*Task inputs:*
::::
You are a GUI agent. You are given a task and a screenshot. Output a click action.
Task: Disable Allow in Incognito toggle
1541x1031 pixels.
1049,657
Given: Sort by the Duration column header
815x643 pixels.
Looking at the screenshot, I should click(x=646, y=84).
::::
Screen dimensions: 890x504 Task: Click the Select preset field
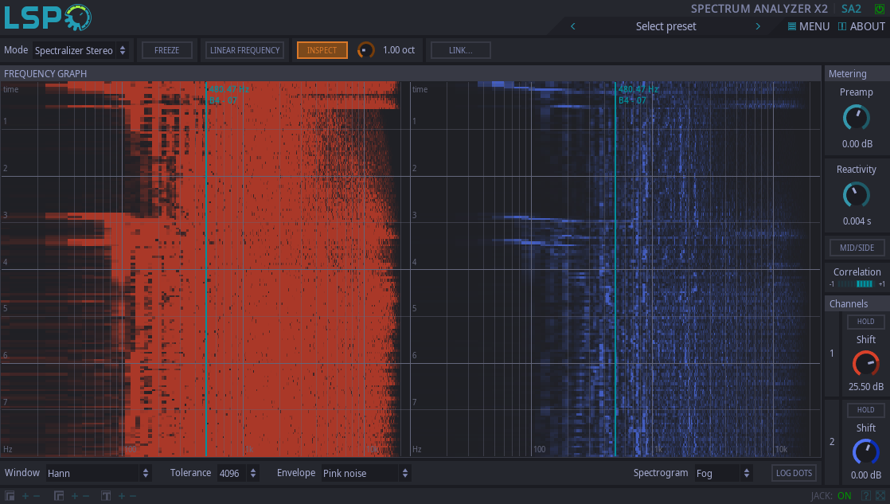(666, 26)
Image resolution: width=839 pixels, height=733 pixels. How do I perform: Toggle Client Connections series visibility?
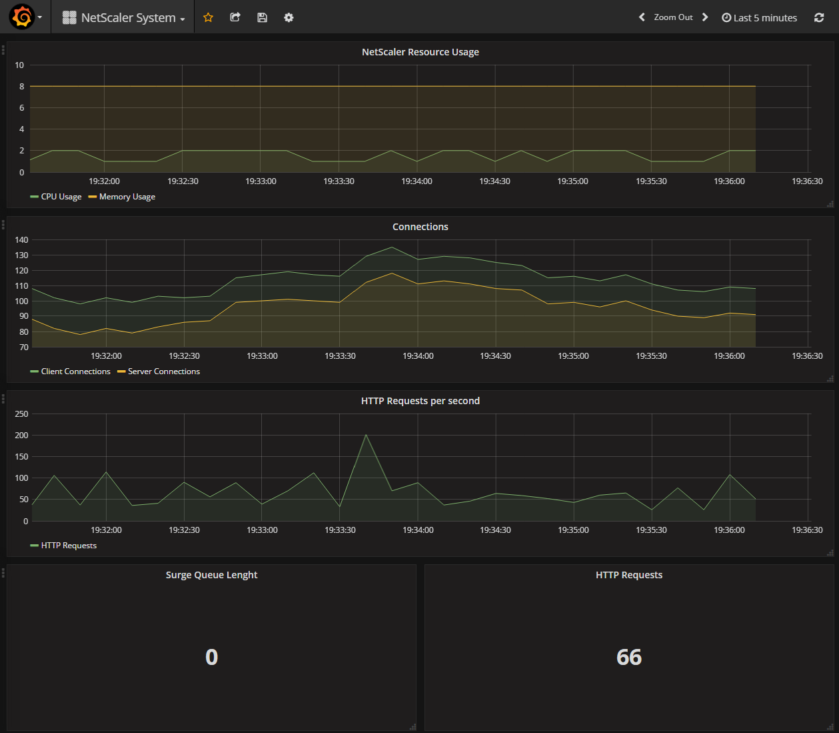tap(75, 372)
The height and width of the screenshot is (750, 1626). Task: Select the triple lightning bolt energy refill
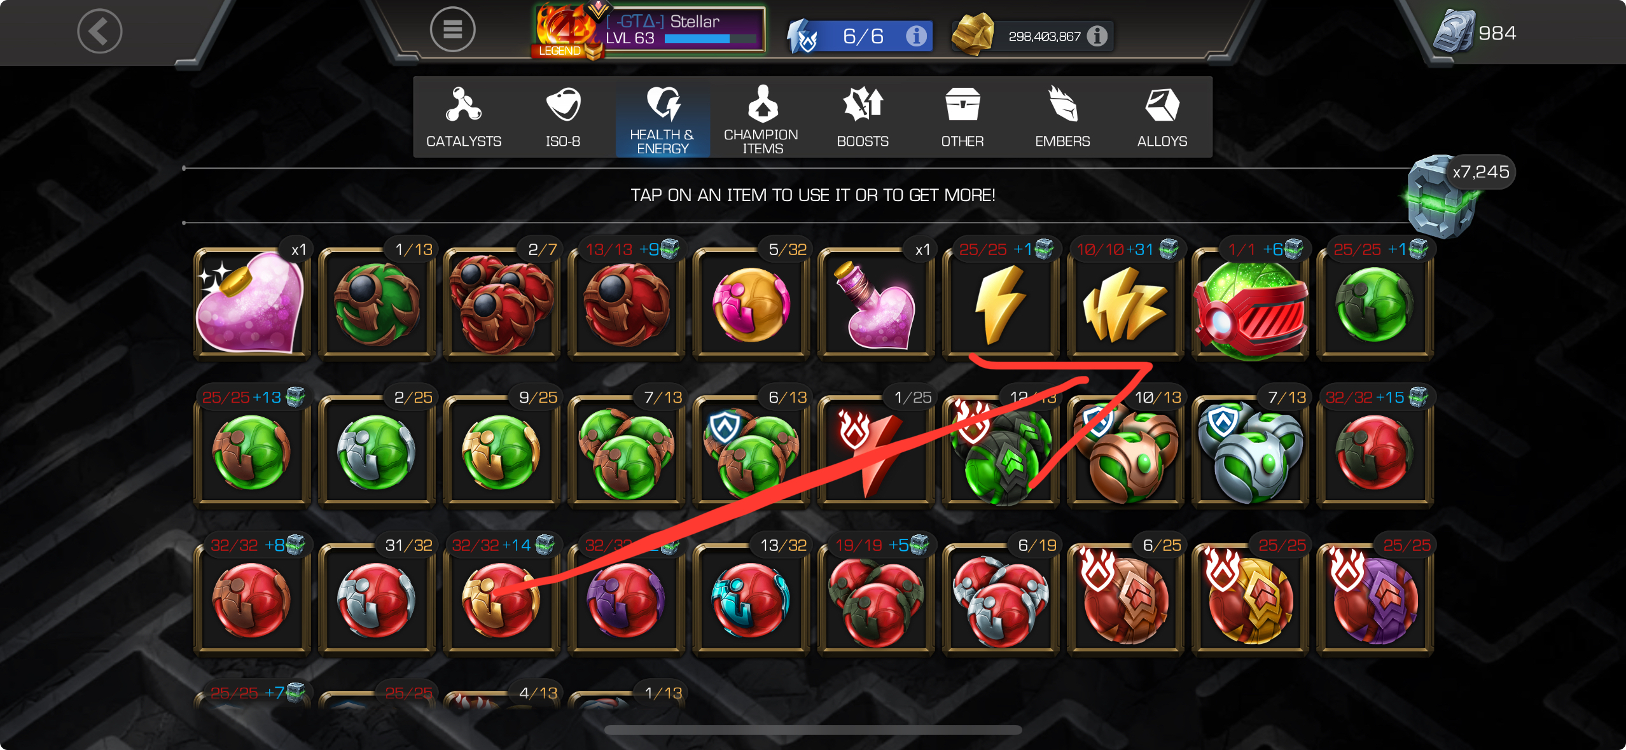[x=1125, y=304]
::::
*Challenge:* Please copy the items from the line containing "The height and" down to the line containing "[x=1125, y=304]" with "refill" replaced by "recharge" and nothing else changed. Leave out the pictures.

*Solution:*
The height and width of the screenshot is (750, 1626). Task: Select the triple lightning bolt energy recharge
[x=1125, y=304]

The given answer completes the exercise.